WHAT YOU SHOULD DO - Could you output exactly the lines from the one containing "Where should I click to: Enable" through the end of the records below, and nothing more?

PROVIDED DATA -

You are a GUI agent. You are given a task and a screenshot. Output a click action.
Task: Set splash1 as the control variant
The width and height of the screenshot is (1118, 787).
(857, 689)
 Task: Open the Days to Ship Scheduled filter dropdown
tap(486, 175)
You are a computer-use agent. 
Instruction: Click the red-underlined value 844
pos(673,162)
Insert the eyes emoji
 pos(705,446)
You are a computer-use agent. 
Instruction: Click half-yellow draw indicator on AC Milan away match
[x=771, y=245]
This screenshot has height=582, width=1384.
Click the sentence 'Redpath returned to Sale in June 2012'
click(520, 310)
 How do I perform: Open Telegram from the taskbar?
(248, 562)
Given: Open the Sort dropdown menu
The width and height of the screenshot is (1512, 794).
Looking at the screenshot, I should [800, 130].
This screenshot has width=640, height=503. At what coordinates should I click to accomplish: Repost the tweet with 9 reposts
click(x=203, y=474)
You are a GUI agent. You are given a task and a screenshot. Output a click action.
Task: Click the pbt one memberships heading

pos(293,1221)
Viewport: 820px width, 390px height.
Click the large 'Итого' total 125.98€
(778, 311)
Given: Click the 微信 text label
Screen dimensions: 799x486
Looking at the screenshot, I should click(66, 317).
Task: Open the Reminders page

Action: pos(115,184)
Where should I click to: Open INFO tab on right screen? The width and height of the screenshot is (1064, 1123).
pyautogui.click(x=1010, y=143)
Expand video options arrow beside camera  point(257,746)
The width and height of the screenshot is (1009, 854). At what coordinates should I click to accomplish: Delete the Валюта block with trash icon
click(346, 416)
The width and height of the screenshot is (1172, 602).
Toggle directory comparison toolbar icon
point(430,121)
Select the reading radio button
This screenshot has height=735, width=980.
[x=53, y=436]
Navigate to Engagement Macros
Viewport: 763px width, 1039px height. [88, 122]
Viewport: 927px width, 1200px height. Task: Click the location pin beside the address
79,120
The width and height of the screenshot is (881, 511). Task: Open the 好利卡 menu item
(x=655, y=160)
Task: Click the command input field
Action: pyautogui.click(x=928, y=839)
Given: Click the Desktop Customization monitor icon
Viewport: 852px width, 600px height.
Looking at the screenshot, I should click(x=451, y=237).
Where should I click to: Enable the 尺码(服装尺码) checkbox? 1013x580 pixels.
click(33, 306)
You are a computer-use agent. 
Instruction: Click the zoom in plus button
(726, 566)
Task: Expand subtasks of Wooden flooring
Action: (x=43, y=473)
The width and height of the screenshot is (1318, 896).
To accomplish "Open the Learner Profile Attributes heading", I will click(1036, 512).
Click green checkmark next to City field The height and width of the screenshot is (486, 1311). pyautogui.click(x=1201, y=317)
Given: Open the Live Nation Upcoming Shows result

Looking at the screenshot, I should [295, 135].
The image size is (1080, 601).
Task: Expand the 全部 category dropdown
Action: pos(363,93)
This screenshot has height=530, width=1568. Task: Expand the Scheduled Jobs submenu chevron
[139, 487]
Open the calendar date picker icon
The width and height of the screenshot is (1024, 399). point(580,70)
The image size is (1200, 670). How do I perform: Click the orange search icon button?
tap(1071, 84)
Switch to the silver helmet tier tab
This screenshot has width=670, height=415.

PROBLEM SOLUTION -
Where should I click to: Enable the 尺码(服装尺码) checkbox? 1013x580 pixels.
click(33, 306)
You are a computer-use agent. 
Instruction: Click the zoom in plus button
(726, 566)
Task: Expand subtasks of Wooden flooring
Action: (x=43, y=473)
The width and height of the screenshot is (1318, 896).
To accomplish "Open the Learner Profile Attributes heading", I will click(1036, 512).
Click green checkmark next to City field The height and width of the screenshot is (486, 1311). pyautogui.click(x=1201, y=317)
Given: Open the Live Nation Upcoming Shows result

Looking at the screenshot, I should [295, 135].
The image size is (1080, 601).
Task: Expand the 全部 category dropdown
Action: pos(363,93)
This screenshot has height=530, width=1568. Task: Expand the Scheduled Jobs submenu chevron
[139, 487]
Open the calendar date picker icon
The width and height of the screenshot is (1024, 399). point(580,70)
The image size is (1200, 670). How do I perform: Click the orange search icon button?
tap(1071, 84)
Switch to the silver helmet tier tab
This screenshot has width=670, height=415.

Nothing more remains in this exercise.